It is joint with @SethGershenson and my PhD student Kyung Min Kang.

Before saying anything else: Kyung Min is on the market this year!
As the title implies, we show that teacher expectations matter. In particular, we show that higher expectations from teachers about a student's ultimate educational attainment causally affect students actual attainment. I'd like to highlight a few points @SethGershenson 1/N
There is a clear issue here about causality. If high expectations relate to attainment, it could be due to accurate forecasting (the teacher knows the student will attain a lot) or due to a causal effects, sort of like self-fulfilling prophecies. @SethGershenson 2/N
To estimate causal effects, we exploit how, in the data, 2 teachers evaluate the same student. We exploit teacher disagreements. The idea: one teacher's expectations "controls for" the "accurate forecasts" part and the differences allow us to estimate a causal effect. 3/N
We show evidence that higher teacher expectations in the 10th grade lead to a higher probability of a college degree.

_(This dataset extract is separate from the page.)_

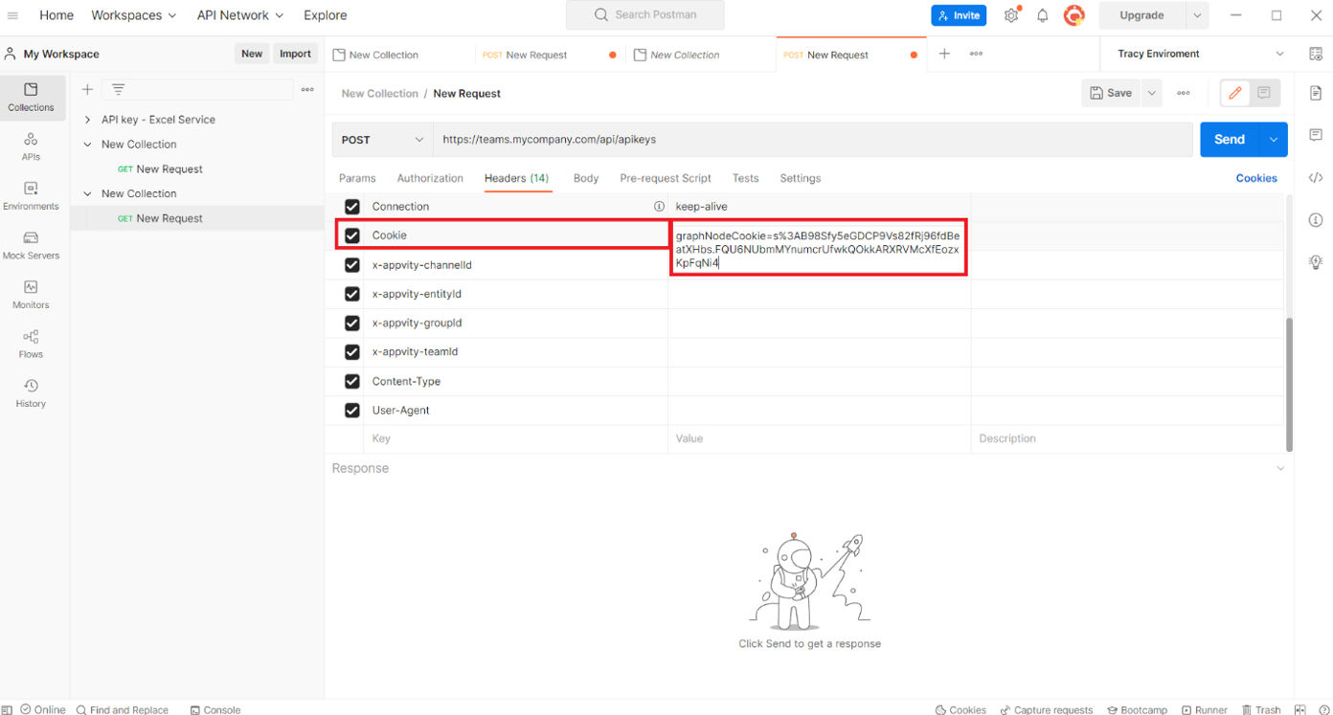Click the blue Send button

(x=1229, y=140)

We also study mechanisms. Higher 10th grade TE lead to (in the 12th grade)
1. Higher GPA
2. More homework time
3. Rises in students' own expectations. 4/N
This last point is key. It suggests that higher expectations affect students' outlooks about their own prospects. This supports a story that low educational investments are in part related to information, aspirations and expectations gaps. Terribly inefficient! 5/N
Earlier work shows: black students face an expectations gap. If a black and a white teacher report expectations about a white student, they tend to agree. If a black student has a black & a white teacher, the black teacher has far higher expectations sciencedirect.com/science/articl… 6/N
To think about this, We build a simple model that uses lessons from measurement error. Doing so, we can show the distribution of bias.
We find: teachers tend to be optimistic in general. This helps students! 7/N
BUT: white teachers facing black students are really "accurate", i.e., not optimistic. Here, accuracy, however, is selectively applied to black students in a way that puts them at a disadvantage. They do not enjoy the same optimism as white students. 8/N
We find: optimism comes in the form of "giving students the benefit of the doubt". So, a white student who is on the margin (50-50 shot at completing college) is more likely to face high expectations (he'll make it to college!) vs a similar black student. 9/N
In other words, we find that expectations matter and that teachers are on average optimistic, which helps students. However, black students facing white teachers do not get the same "benefit of the doubt" type of optimism, which exacerbates gaps. Fin.